The main objectives of the cruise onboard the Portuguese NRP D Carlos I are: a) The study of oceanographic processes in the waters of the Cape Verde Archipelago and b) The observation of surface circulation in the Atlantic basin, including the mapping of sargasso distribution in the tropical and equatorial East Atlantic basin.
A multidisciplinary observation program in the areas of physical oceanography, marine chemistry and marine biology covering the waters of the Cape Verde Archipelago will be carried out between October 30 and November 15 2021 by a scientific team from IH (Portugal), ESCM-UTA (Cape Verde) and GEOMAR (Germany).
As outcomes of the cruise, it is intended to show how the biogeochemical processes are related with the complex oceanic dynamics that characterize that area, where the Canary Current, to the north, inflects westward into the Equatorial North Current and, to the south, the Equatorial Countercurrent recirculates originating the current of Mauritania and interacting with the southern region of the Archipelago.
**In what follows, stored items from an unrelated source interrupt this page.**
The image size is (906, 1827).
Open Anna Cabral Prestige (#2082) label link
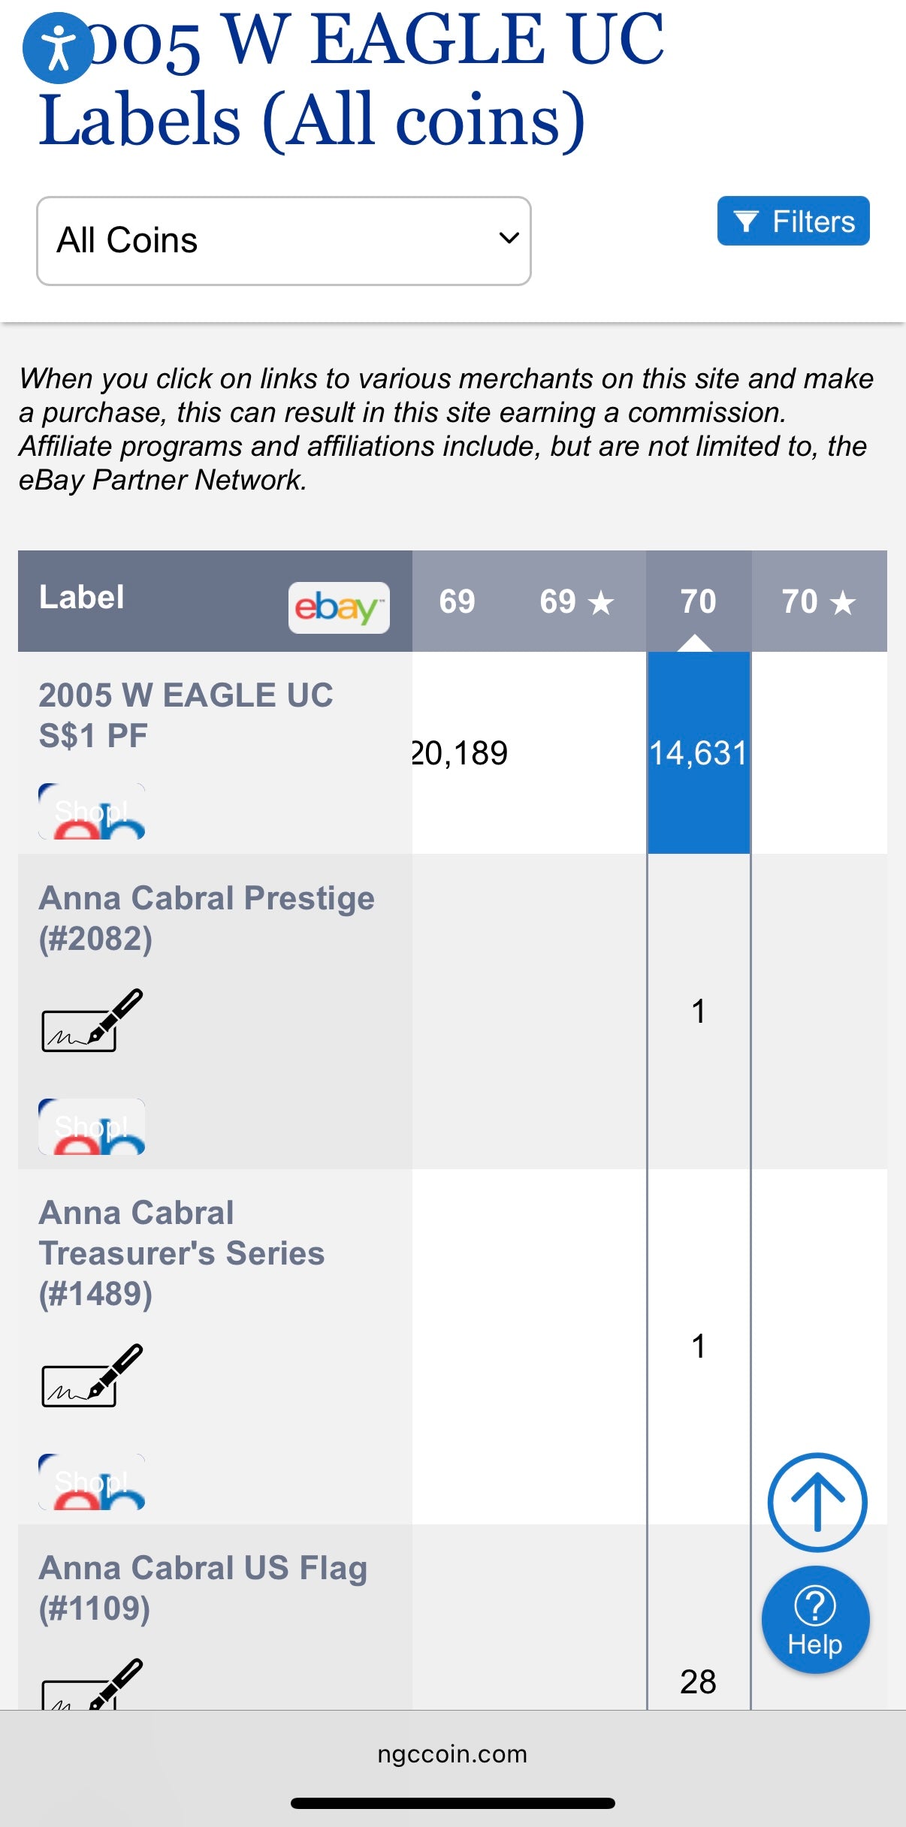coord(207,918)
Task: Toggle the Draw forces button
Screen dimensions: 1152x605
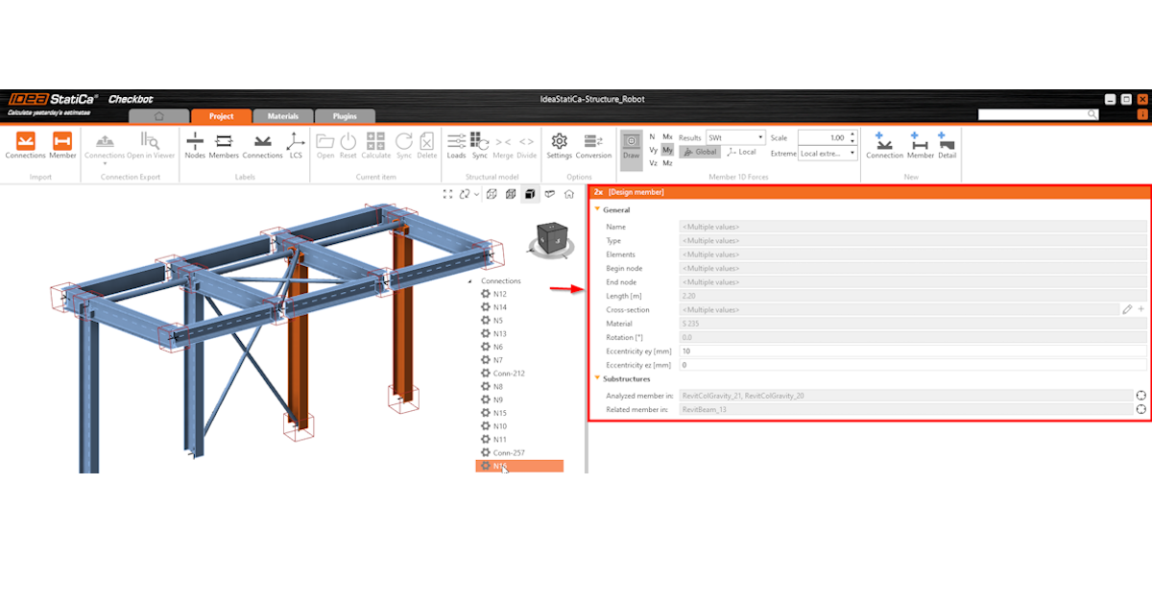Action: click(x=631, y=145)
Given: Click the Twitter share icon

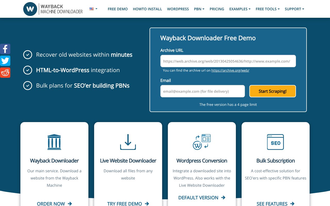Looking at the screenshot, I should [x=5, y=61].
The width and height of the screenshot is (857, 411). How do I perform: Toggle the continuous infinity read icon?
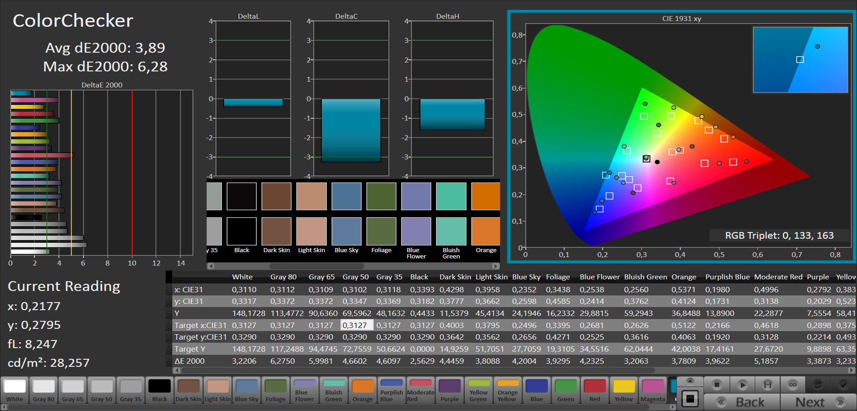pos(793,385)
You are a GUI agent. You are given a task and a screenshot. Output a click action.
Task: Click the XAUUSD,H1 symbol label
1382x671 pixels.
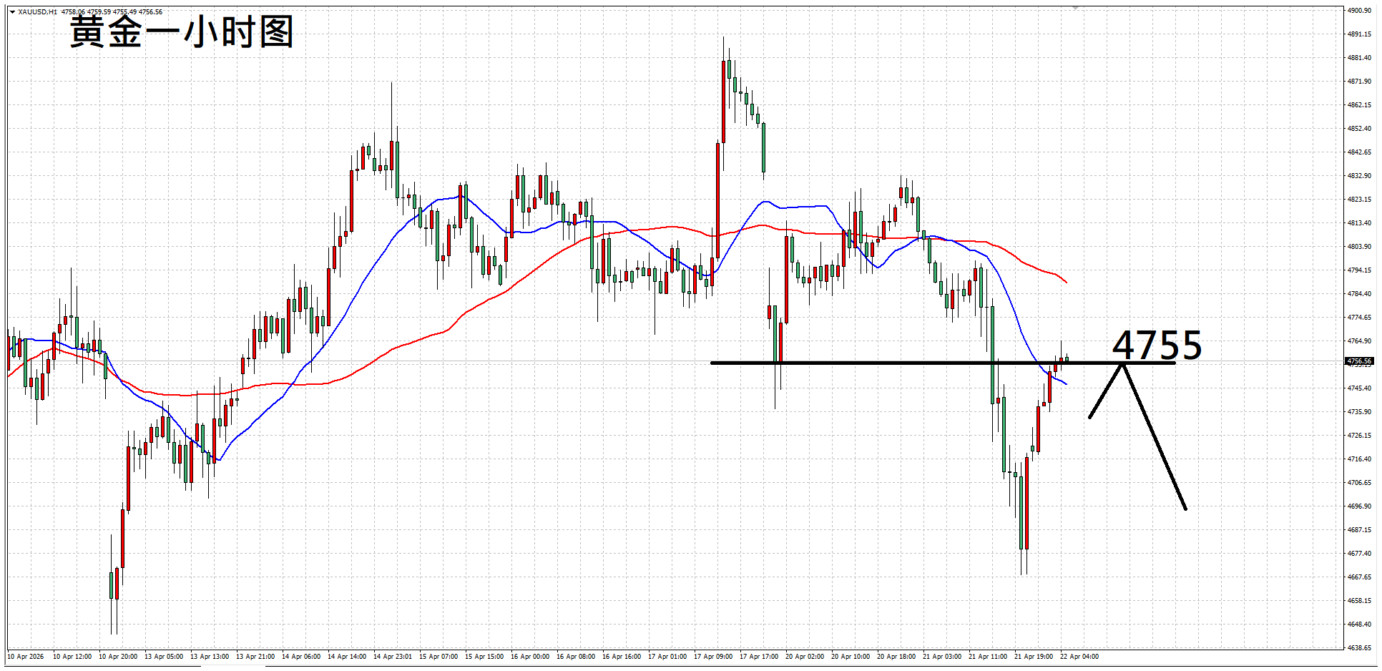37,12
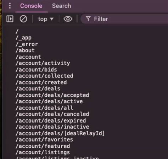Select the /_app console line
This screenshot has height=159, width=168.
(x=24, y=38)
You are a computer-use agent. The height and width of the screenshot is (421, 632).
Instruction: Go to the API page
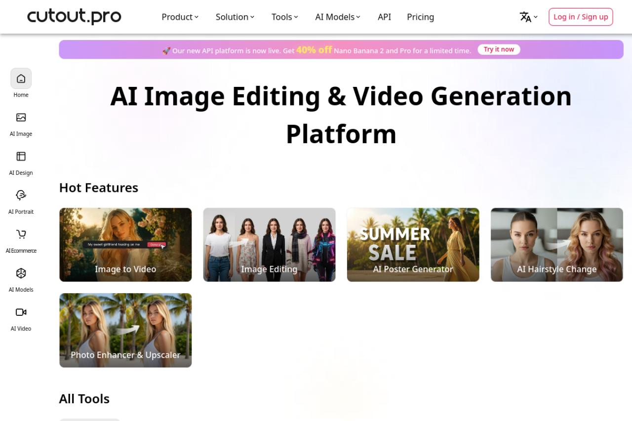pos(384,17)
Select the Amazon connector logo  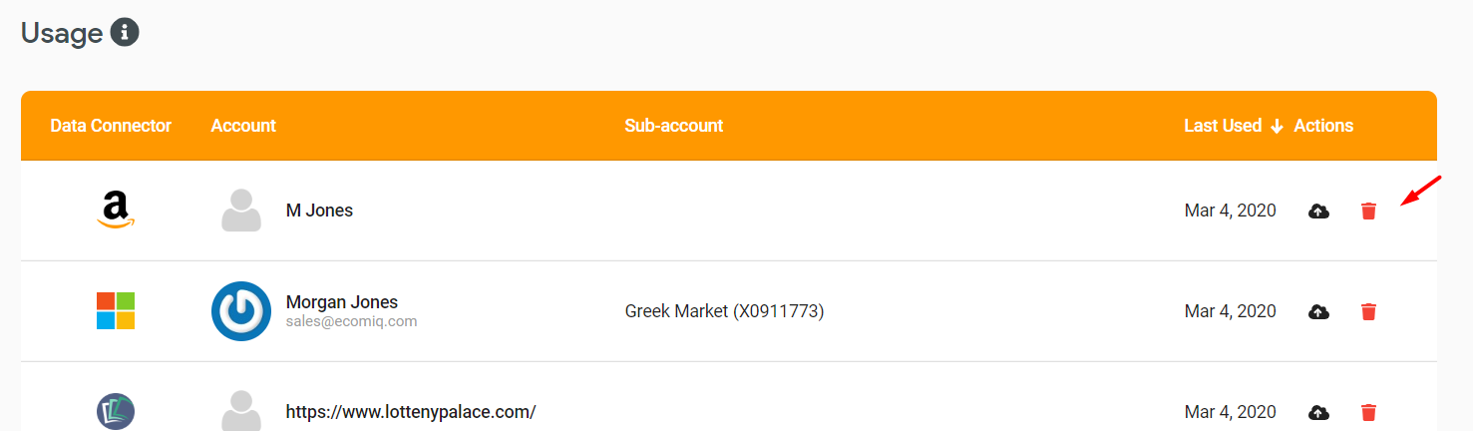click(x=116, y=211)
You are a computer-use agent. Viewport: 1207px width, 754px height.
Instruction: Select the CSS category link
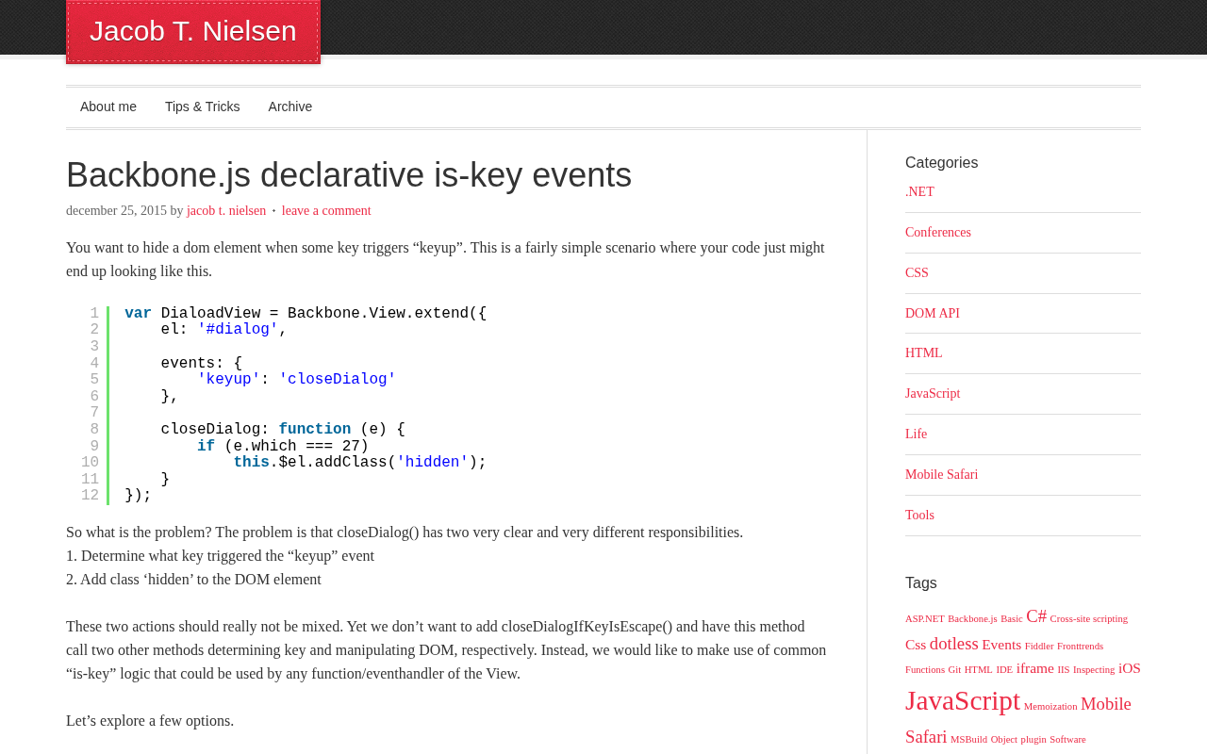click(917, 273)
The Open Sea mission covered an extensive area of the Eastern Atlantic and took the opportunity to launch a set of NOAA surface driftfloats in previously defined geographical locations that fall within areas characterized by important circulation structures of the Eastern Atlantic Ocean. The data transmitted by these floats in real time will contribute to NOAA’s Global Drifter Program and will allow to deepen the knowledge of these large circulation systems. The set of floats that was launched near the Cape Verde Archipelago will complement the observations made by NRP D.Carlos I. This same set of observations – that includes sample collection at selected locations and depths – will also allow the biogeochemical characterization of the water masses.
The fellow supports the sampling activities during the cruise, and data analysis at the Instituto Hidrográfico in Lisbon, Portugal, for one month after the cruise.